Document section Block Start

1) Definition
- Multiclass classification = predicting one label out of 3 or more possible classes for each input.
- Each sample belongs to exactly one class (unlike multilabel classification, where samples can have multiple labels).
Example:
- Handwritten digit recognition (0–9).
- Animal classification (cat, dog, horse).
2) Formal Setup
- Input space: $X \in \mathbb{R}^d$.
- Label space: $Y \in \{1, 2, …, K\}$, where $K > 2$.
- Goal: learn a function $f: X \to Y$.
3) Common Approaches
a) One-vs-Rest (OvR)
- Train $K$ binary classifiers, one per class (“is it class i or not?”).
- Choose class with highest confidence.
b) One-vs-One (OvO)
- Train $K(K-1)/2$ classifiers for every pair of classes.
- Majority voting to decide final prediction.
- Used in SVMs.
c) Softmax classifiers (direct multiclass)
- Single model outputs probability distribution over classes.
- Example: logistic regression (softmax), neural networks.
4) Evaluation Metrics
- Accuracy: proportion of correct predictions.
- Precision, Recall, F1: extended with macro, micro, weighted averaging.
- ROC-AUC: extended via macro/micro averaging or one-vs-rest curves.
- Confusion matrix: shows per-class performance.
5) Example
Digit classification (0–9):
- Model outputs probability vector: [0.01, 0.03, …, 0.92 (class 7), …, 0.01].

Document section Block End
Given data Block Start

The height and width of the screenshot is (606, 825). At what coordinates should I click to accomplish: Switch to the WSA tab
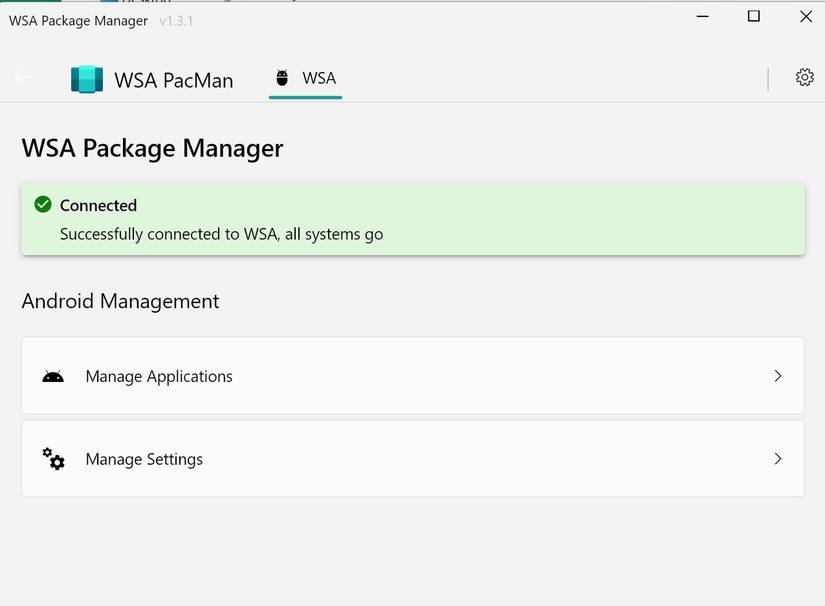coord(305,76)
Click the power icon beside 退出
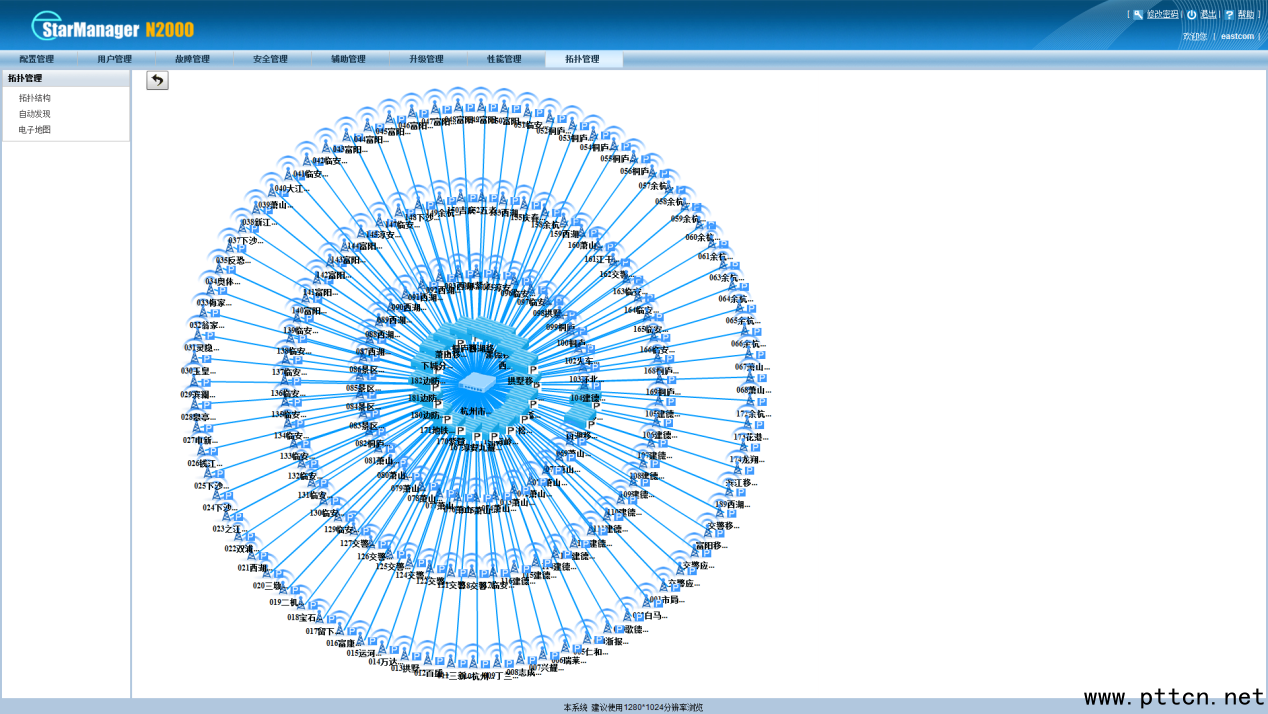The width and height of the screenshot is (1268, 714). (x=1191, y=15)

Given data Block End

[What needs to be done] What do the notes on multiclass classification say, starting with "- Choose class" and going on through "(softmax), neural networks."? Set that part down word for word. The material can be left aside.

[Answer]
- Choose class with highest confidence.
b) One-vs-One (OvO)
- Train $K(K-1)/2$ classifiers for every pair of classes.
- Majority voting to decide final prediction.
- Used in SVMs.
c) Softmax classifiers (direct multiclass)
- Single model outputs probability distribution over classes.
- Example: logistic regression (softmax), neural networks.